# [Task statement]
Please print every record that follows, keeping each one exactly as it is.
Content starts
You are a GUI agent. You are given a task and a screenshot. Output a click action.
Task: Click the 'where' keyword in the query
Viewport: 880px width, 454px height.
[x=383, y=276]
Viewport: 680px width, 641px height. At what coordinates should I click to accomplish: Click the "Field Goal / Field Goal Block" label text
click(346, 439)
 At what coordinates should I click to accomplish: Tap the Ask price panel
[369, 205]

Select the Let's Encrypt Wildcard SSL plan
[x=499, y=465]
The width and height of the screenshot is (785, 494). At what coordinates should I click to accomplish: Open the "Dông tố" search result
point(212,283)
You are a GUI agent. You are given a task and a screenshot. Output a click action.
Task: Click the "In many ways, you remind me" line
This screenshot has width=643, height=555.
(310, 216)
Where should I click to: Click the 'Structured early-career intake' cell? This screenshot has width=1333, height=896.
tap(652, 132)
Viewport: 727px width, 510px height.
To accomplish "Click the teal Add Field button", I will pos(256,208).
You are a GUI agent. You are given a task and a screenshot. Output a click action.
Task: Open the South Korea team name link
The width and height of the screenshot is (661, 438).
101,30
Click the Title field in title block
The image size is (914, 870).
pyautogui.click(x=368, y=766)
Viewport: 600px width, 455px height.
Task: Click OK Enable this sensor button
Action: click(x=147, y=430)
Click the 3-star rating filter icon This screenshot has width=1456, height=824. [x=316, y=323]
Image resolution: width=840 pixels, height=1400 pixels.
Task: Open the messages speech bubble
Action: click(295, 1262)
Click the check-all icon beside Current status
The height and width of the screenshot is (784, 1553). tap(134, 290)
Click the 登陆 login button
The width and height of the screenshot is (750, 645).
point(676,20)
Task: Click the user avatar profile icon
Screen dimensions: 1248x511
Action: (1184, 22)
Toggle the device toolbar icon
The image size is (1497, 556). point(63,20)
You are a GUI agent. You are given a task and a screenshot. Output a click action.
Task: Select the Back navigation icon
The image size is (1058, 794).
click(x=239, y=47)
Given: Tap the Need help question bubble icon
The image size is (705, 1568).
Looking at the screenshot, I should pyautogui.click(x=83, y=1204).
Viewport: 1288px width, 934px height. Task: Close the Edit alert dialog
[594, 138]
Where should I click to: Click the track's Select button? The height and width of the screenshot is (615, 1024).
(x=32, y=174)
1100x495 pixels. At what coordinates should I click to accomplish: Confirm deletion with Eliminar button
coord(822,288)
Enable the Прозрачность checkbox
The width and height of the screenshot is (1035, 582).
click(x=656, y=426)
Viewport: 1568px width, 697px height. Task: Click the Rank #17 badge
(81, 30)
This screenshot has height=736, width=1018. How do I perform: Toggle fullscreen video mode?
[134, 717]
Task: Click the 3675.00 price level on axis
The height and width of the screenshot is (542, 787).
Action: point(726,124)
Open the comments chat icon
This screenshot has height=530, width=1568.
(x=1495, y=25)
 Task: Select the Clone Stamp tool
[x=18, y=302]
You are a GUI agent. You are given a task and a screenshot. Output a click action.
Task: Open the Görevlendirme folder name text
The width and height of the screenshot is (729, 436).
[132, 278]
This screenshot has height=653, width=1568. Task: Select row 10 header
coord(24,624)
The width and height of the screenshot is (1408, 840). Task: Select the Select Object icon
Content ends
# [Result below]
You are a GUI agent. You are given a task and a screenshot. Output a click action.
Task: Click the 'where' keyword in the query
Viewport: 880px width, 454px height.
[x=383, y=276]
Viewport: 680px width, 641px height. At what coordinates should I click to accomplish: Click the "Field Goal / Field Goal Block" label text
click(346, 439)
 At what coordinates should I click to accomplish: Tap the Ask price panel
[369, 205]

Select the Let's Encrypt Wildcard SSL plan
[x=499, y=465]
The width and height of the screenshot is (785, 494). At what coordinates should I click to accomplish: Open the "Dông tố" search result
point(212,283)
You are a GUI agent. You are given a task and a screenshot. Output a click action.
Task: Click the "In many ways, you remind me" line
This screenshot has width=643, height=555.
(310, 216)
Where should I click to: Click the 'Structured early-career intake' cell? This screenshot has width=1333, height=896.
tap(652, 132)
Viewport: 727px width, 510px height.
To accomplish "Click the teal Add Field button", I will pos(256,208).
You are a GUI agent. You are given a task and a screenshot. Output a click action.
Task: Open the South Korea team name link
The width and height of the screenshot is (661, 438).
101,30
Click the Title field in title block
The image size is (914, 870).
pyautogui.click(x=368, y=766)
Viewport: 600px width, 455px height.
Task: Click OK Enable this sensor button
Action: click(x=147, y=430)
Click the 3-star rating filter icon This screenshot has width=1456, height=824. [x=316, y=323]
Image resolution: width=840 pixels, height=1400 pixels.
Task: Open the messages speech bubble
Action: click(295, 1262)
Click the check-all icon beside Current status
The height and width of the screenshot is (784, 1553). tap(134, 290)
Click the 登陆 login button
The width and height of the screenshot is (750, 645).
point(676,20)
Task: Click the user avatar profile icon
Screen dimensions: 1248x511
Action: (1184, 22)
Toggle the device toolbar icon
The image size is (1497, 556). point(63,20)
You are a GUI agent. You are given a task and a screenshot. Output a click action.
Task: Select the Back navigation icon
The image size is (1058, 794).
click(x=239, y=47)
Given: Tap the Need help question bubble icon
The image size is (705, 1568).
Looking at the screenshot, I should pyautogui.click(x=83, y=1204).
Viewport: 1288px width, 934px height. Task: Close the Edit alert dialog
[594, 138]
Where should I click to: Click the track's Select button? The height and width of the screenshot is (615, 1024).
(x=32, y=174)
1100x495 pixels. At what coordinates should I click to accomplish: Confirm deletion with Eliminar button
coord(822,288)
Enable the Прозрачность checkbox
The width and height of the screenshot is (1035, 582).
click(x=656, y=426)
Viewport: 1568px width, 697px height. Task: Click the Rank #17 badge
(81, 30)
This screenshot has height=736, width=1018. How do I perform: Toggle fullscreen video mode?
[134, 717]
Task: Click the 3675.00 price level on axis
The height and width of the screenshot is (542, 787).
Action: point(726,124)
Open the comments chat icon
This screenshot has height=530, width=1568.
(x=1495, y=25)
 Task: Select the Clone Stamp tool
[x=18, y=302]
You are a GUI agent. You are given a task and a screenshot. Output a click action.
Task: Open the Görevlendirme folder name text
The width and height of the screenshot is (729, 436).
[132, 278]
This screenshot has height=653, width=1568. Task: Select row 10 header
coord(24,624)
The width and height of the screenshot is (1408, 840). Task: Select the Select Object icon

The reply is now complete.